From: Peter Zijlstra
Date: Mon Jul 03 2023 - 08:39:25 EST


On Sat, Jun 24, 2023 at 05:21:30PM +0800, Hui Tang wrote:
> A warn may be triggered during reboot, as follows:
>
> reboot
> ->kernel_restart
> ->machine_restart
> ->smp_send_stop --- ipi handler set_cpu_online(cpu, false)
>
> balance_callback
> -> __balance_callback
> ->push_rt_task
> -> find_lock_lowest_rq --- offline cpu in vec->mask not be cleared
> -> find_lowest_rq
> -> cpupri_find
> -> cpupri_find_fitness
> -> __cpupri_find [cpumask_and(..., vec->mask)]
> -> set_task_cpu(next_task, lowest_rq->cpu) --- WARN_ON(!oneline(cpu)
>
> So add !cpu_online(lowest_rq->cpu) check before set_task_cpu().
> The fix does not completely fix the problem, since cpu_online_mask may
> be cleared after check.

This is tinkering.. at best. I'm sure there's a score of other issues,
not in the least the very same issue in deadline.c. But since this
doesn't actually fix anything, this clearly isn't the right way.

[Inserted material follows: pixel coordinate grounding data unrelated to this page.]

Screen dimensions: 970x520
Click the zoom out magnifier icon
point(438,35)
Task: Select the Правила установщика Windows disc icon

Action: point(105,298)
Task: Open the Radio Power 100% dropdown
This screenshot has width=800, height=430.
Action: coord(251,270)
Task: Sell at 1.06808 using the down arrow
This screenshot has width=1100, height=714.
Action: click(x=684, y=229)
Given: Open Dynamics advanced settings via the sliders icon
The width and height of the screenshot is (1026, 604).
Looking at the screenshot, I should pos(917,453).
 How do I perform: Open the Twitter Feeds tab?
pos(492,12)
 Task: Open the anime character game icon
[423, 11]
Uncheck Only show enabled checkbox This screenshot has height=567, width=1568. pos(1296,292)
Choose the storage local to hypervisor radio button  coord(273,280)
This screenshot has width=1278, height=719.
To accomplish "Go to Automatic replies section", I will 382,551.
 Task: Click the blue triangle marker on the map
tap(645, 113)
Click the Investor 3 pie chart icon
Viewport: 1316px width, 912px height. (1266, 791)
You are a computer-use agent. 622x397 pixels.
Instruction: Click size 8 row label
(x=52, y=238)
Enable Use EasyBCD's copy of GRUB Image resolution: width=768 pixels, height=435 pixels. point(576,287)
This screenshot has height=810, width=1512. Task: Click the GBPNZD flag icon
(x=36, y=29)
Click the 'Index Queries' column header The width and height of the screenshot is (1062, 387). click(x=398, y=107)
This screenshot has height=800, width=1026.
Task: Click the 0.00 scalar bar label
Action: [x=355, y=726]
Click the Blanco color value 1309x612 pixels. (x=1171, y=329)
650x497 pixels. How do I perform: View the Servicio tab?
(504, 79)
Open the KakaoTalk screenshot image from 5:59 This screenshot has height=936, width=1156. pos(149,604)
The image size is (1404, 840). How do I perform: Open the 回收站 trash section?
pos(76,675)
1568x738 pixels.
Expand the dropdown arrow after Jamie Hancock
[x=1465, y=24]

> Fixes: 4ff9083b8a9a8 ("sched/core: WARN() when migrating to an offline CPU")
> Signed-off-by: Hui Tang <tanghui20@xxxxxxxxxx>
> ---
> kernel/sched/rt.c | 3 +++
> 1 file changed, 3 insertions(+)
>
> diff --git a/kernel/sched/rt.c b/kernel/sched/rt.c
> index 00e0e5074115..852ef18b6a50 100644
> --- a/kernel/sched/rt.c
> +++ b/kernel/sched/rt.c
> @@ -2159,6 +2159,9 @@ static int push_rt_task(struct rq *rq, bool pull)
> goto retry;
> }
>
> + if (unlikely(!cpu_online(lowest_rq->cpu)))
> + goto out;
> +
> deactivate_task(rq, next_task, 0);
> set_task_cpu(next_task, lowest_rq->cpu);
> activate_task(lowest_rq, next_task, 0);
> --
> 2.17.1
>